Investors who choose commercial real estate as the vehicle to grow and preserve profits and wealth are generally on a wise financial path. From a near-certain increase in value over time to a potentially hands-off investment if entrusted to a competent management company, the benefits that a commercial real estate investment hold over other options are plenty and proven. Nonetheless, for every new endeavor there is a learning curve, and the more quickly it is overcome, the more fruitful the project. Luckily, where commercial real estate investing is concerned, even first timers can avoid common missteps if the right precautions from those that have gone before are heeded. Below are 6 tips for those dipping their toes into commercial real estate for the first time. Need advice? Look no further.
1. Invest rather than accumulate. It can be tempting for a first time investor to get ahead of himself or herself, purchasing several properties right away before waiting to see if the first produces a profit. While is certainly possible for this strategy to pay off, a more prudent move is to wait and see if one property makes money before purchasing another. This helps the investor to determine whether any tweaks or changes are needed to make subsequent investment properties more successful than the first.
2. Understand that no property is immortal. When investing in new construction this piece of advice may not apply a strictly, although attention should still be paid to the quality of construction and any concerns about the land it is built on. For any other commercial real estate investment, however, it is essential that the investor realize that over the lifetime of a property it is inevitable that he or she will have to spend some money on upkeep. From a new roof to an updated wiring, there will definitely be phases where investing in the investment will be necessary. Make a long-term financial plan for these expenses rather than being surprised each time one arises and the property will continue to bless rather than burden.
3. Invest in one type of property at a time. Focusing on the success of one type of property before purchasing another allows an investor to become the master of one trade rather than the jack, or even joker, of many. The strategy of purchasing only one type of property at a time until that type has proven successful means that fewer of the same type of property can end up netting the same profit as many of several different types would net, and for a small investment of time and money.
4. Pay attention to environmental concerns when purchasing a property. A surprising number of commercial real estate investors fail to realize upon purchase that property owners assume primary legal responsibility for cleaning up or otherwise fixing any hazardous waste problems that the property ever faces, even after it has been sold to another owner. The cost for clean-ups can run into the millions depending on the degree of damage. To avoid a potential financial devastation in the future, obtain an environmental report as part of due diligence, employing an environmental assessment company if necessary.

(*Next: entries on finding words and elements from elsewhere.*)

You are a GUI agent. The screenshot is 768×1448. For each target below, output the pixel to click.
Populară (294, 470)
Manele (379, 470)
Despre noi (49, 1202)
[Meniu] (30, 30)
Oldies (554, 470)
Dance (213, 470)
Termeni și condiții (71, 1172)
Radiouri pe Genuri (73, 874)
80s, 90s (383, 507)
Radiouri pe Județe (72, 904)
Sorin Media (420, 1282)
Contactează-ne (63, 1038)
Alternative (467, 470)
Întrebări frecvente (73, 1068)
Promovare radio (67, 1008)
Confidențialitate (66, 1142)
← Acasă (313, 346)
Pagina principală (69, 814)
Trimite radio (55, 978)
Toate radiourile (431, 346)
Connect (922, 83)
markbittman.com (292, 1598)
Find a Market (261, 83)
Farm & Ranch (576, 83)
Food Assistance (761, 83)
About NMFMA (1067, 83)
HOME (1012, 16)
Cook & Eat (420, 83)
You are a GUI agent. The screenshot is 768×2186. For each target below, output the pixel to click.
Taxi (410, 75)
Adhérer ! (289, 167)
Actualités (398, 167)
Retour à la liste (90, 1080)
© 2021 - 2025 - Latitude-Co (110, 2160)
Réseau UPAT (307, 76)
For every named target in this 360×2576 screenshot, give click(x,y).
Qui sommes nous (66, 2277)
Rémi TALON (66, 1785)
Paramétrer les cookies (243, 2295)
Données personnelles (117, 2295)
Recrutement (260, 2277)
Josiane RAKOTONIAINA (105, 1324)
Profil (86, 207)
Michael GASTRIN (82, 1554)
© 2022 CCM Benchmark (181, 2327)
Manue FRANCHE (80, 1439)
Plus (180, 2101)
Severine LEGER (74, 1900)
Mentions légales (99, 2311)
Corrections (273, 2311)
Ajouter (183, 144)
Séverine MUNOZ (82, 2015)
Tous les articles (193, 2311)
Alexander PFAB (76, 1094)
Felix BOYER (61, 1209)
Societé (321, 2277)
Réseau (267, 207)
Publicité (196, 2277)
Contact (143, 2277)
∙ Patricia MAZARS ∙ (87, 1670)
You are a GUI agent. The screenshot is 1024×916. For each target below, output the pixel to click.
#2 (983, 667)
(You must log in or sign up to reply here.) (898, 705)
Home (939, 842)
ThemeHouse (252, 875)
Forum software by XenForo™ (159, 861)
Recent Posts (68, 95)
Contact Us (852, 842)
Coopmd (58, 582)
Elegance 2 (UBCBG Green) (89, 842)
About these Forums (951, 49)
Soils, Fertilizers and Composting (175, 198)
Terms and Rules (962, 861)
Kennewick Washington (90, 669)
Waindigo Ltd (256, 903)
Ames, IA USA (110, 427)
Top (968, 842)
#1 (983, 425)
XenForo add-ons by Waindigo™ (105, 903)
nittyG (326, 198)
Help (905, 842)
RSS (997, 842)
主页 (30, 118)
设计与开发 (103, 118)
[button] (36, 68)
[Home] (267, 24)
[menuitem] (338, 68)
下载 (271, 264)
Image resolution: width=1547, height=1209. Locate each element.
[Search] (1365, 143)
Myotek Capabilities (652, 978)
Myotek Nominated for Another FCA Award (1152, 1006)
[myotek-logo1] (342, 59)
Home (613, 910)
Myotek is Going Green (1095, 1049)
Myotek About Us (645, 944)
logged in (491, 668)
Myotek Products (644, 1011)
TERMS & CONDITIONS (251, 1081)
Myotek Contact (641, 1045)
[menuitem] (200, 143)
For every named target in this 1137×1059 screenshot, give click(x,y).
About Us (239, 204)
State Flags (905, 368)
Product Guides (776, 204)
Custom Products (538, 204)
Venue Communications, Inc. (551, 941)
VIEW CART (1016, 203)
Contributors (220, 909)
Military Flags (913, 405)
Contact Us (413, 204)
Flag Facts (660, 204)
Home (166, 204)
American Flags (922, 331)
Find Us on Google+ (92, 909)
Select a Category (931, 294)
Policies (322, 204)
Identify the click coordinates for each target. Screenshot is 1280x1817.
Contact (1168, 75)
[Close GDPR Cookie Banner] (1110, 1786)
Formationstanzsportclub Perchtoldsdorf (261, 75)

5. Enlist a mentor’s guidance. When it comes to financial matters, no one wants to make mistakes. Once an investor has erred in the past and learned from it, however, he or she is often eager to share the lesson with someone newer to the game, in hopes of saving someone else the same trouble or financial loss. A resourceful first time commercial real estate investor will use this fact to his or her advantage, finding a mentor who has successfully invested in similar types of properties. In addition to offering experience-based advice, such a mentor can connect a new investor with resources that he or she may not otherwise have had such immediate access to.
6. Ensure that investments and assets are sufficiently protected. Life happens. In the world of commercial real estate lawsuits happen along the way. Rather than being caught by surprise, prepare for the unexpected before it happens by making sure investments and personal assets are properly protected and insured. In addition to purchasing the correct insurance coverage for every investment and asset, speak to a lawyer to make sure each investment is separate from the others. This can prevent a law suit involving one property from endangering the others.